PROBLEMS TO WORK ON:
1 – In the article on local competitiveness in Batangas, which year does the data for the 2017 Cities and Municipalities Competitiveness Index cover?
2 – Carry on the article about Batangas and Lipa City competitiveness from its last sentence.
===== PROVIDED PASSAGE =====
Local competitiveness: Will province, Lipa City improve this time?

 

 

LIPA CITY (The Filipino Connection)–Calabarzon’s Regional Competitiveness Council egged on local government units in Batangas, and the entire province as well, to improve their programs and policies so as to become more economically competitive.

This clamor by Department of Trade and Industry-Calabarzon Regional Director Malou Toledo was mentioned before local government development planners and trade and investment officers at a meeting in Batangas City March 8. LGUs are about to submit their data for this year’s Cities and Municipalities Competitiveness Index (CMCI) before May.

Charito Armonia of the Philippine Statistics Authority-Calabarzon (standing) and Department of Trade and Industry- Calabarzon Director Malou Toledo (third from left) egged on Batangueño local government planning coordinators and investment officers to submit correct data for the 2017 Cities and Municipalities Competitiveness Index. Data for the 2017 CMCI will cover 2016. (photo from DTI-Batangas on its Facebook page.)

Charito Armonia of the Philippine Statistics Authority-Calabarzon (standing) and Department of Trade and Industry- Calabarzon Director Malou Toledo (fifth from left) egged on Batangueño local government planning coordinators and investment officers to submit correct data for the 2017 Cities and Municipalities Competitiveness Index. Data for the 2017 CMCI will cover 2016. (photo from DTI-Batangas on its Facebook page.)

We could only hope, Toledo was reported as saying by ABS-CBN Southern Tagalog, that LGUs take the CMCI seriously so that “the province’s competitiveness improves.
===== DATA ENTRIES =====
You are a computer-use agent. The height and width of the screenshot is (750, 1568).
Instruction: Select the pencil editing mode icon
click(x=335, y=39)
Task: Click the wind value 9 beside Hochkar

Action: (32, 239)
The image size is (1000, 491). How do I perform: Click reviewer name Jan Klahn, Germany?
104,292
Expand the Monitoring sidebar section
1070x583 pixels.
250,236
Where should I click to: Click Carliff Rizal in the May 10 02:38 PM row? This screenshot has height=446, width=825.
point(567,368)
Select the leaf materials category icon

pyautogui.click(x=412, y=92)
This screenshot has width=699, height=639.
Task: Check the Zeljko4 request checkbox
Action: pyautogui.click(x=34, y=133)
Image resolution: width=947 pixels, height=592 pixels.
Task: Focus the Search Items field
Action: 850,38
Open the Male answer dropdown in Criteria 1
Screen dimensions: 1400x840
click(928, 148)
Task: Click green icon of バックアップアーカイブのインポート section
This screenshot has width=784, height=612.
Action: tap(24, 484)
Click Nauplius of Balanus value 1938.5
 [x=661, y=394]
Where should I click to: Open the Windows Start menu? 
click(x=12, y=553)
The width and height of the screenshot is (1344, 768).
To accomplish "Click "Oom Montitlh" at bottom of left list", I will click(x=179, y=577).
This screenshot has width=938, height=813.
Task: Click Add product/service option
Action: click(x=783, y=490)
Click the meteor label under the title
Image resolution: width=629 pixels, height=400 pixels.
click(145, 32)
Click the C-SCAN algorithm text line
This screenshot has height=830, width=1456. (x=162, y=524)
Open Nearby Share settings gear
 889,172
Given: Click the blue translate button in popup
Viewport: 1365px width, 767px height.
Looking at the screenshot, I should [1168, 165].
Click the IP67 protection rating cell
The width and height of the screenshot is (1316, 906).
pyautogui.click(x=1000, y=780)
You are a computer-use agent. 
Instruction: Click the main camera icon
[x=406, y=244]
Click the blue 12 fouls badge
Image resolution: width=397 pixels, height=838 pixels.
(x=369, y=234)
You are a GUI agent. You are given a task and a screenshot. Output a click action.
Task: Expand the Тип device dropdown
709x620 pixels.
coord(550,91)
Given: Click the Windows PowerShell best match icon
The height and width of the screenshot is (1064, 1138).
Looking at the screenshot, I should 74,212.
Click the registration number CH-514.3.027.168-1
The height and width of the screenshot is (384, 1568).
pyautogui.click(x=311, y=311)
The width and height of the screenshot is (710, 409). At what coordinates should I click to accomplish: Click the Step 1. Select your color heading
=====
RESPONSES BY TASK:
1 – 2016

2 –
Batangas is currently ninth among provinces nationwide in the CMCI, annually being done by the National Competitiveness Council, DTI and the Department of the Interior and Local Government.

Calabarzon provinces Rizal and Cavite are the country’s two most competitive provinces in the 2016 CMCI. Rizal was sixth while Cavite was ninth in the 2015 CMCI.

The Index has three categories or what it calls “pillars:” economic dynamism, government efficiency and infrastructure.

Calabarzon LGUs outside of Batangas performed well in last year’s CMCI. Infanta town in Quezon was the most competitive 3rd-to-6th class municipality.

The cities of Imus in Cavite and Biñan in Laguna were ranked second and third in the economic dynamism pillar among component cities.

In the same pillar, Gen. Trias in Cavite and Cainta in Rizal were first and second, respectively.

Cainta, Rizal also topped the government efficiency pillar for 1st-and-2nd class municipalities (neighboring Taytay, Rizal was second).

And in the infrastructure pillar, Bacoor City in Cavite was second in the infrastructure pillar among component cities. Cainta, Rizal also topped the same infrastructure pillar among 1st-and-2nd class municipalities, and Infanta, Quezon also topped the same pillar among 3rd-to-6th class municipalities (Pagsanjan, Laguna was second).

Even the town of Pagbilao in Quezon was cited as the “most improved LGU” in rankings among 1st-and-2nd class municipalities.

The Calabarzon Regional Competitiveness Council counted 18 awards from the region out of the 55 handed out in the 2016 CMCI.

Batangas province, for its part, ranked ninth among the most competitive provinces in 2016. Batangas City is 12th among component cities; the municipality of San Juan was the highest-ranked Batangas LGU among 1st-and-2nd class municipalities. Taal was the 40th most competitive among 3rd-to-6th class municipalities.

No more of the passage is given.